Queda el último punto: la colaboración interna. Es evidente que ha existido, pues los documentos aireados por los medios de comunicación proceden de fuentes eclesiásticas. Pero lo más significativo ha sido la proclama de Hans Küng, dirigida a todos los obispos del mundo para que se rebelaran contra el Papa. Queda para la historia averiguar si la acción del amortizado Küng estaba prevista y era la parte final del programa de los que han planeado el ataque contra la Iglesia, o si el antiguo asesor del Vaticano II ha actuado por su cuenta, sumándose a la ola de ataques al Papa con la pretensión de aportar su piedra para demoler el edificio de la Iglesia, en una especie de maligno canto del cisne. En cualquier caso, al menos hasta el día de hoy, el resultado de su proclama es nulo. Si pretendió emular la acción de Lutero cuando colgó sus tesis contra las indulgencias en las puertas de la iglesia del palacio de Wittenberg, aprovechando que la progresía mundial había preparado el terreno para un levantamiento contra el Papa, ha fracasado. Cuando leí su artículo pensé que no faltarían una veintena de obispos en todo el mundo que se sumaran a la iniciativa. Pues ni eso. Con el agravante para él y para los suyos de que han disparado ya sus cartuchos y eran sólo de fogueo. Ni su silencio ni sus excusas, si las hubiera, alegando que no pretendían atacar a la Iglesia, podrán ocultar la realidad: han fracasado. Y esta es una victoria para la Iglesia, para todas las religiones y para la humanidad, pues lo que se ha llevado a cabo ha sido un experimento de ingeniería social que pretendía manipular la voluntad de la población mundial en función de oscuros intereses.

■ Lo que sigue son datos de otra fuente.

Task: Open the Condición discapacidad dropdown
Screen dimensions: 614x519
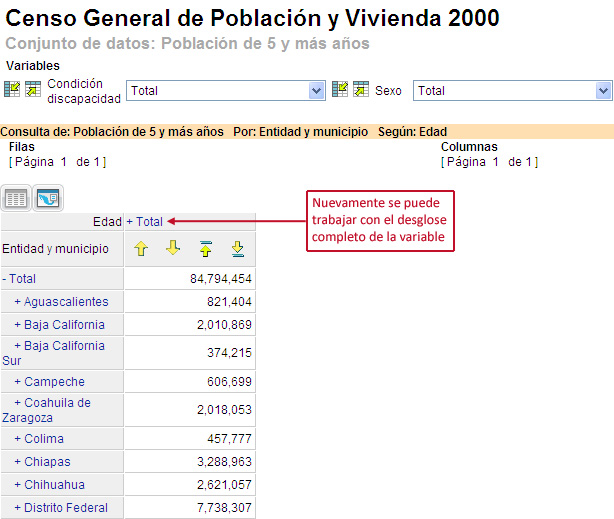Action: (226, 90)

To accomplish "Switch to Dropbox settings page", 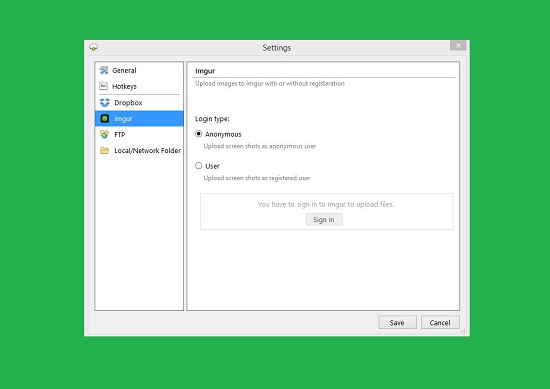I will click(x=139, y=102).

Es posible que ahora los enemigos de la Iglesia dirijan sus dardos a torres menos elevadas. Harán daño. Seguirán haciendo daño. Pero, a la vez, estarán haciendo, sin quererlo, un servicio a la Iglesia. Primero, porque ayudan a purificarla. Segundo, porque en los dos mil años de historia que tenemos hemos visto muchas veces que la sangre de los mártires ha sido semilla de nuevos cristianos. En este caso, el mártir ha sido el propio Papa y, según vayan pasando los ataques, su figura se irá acrecentando no sólo ante los ojos de los católicos sino ante los del mundo. Benedicto XVI, que fue elegido como un Papa de transición para que continuara la labor de su predecesor, tiene ya su puesto de honor en la historia de la Iglesia por derecho propio.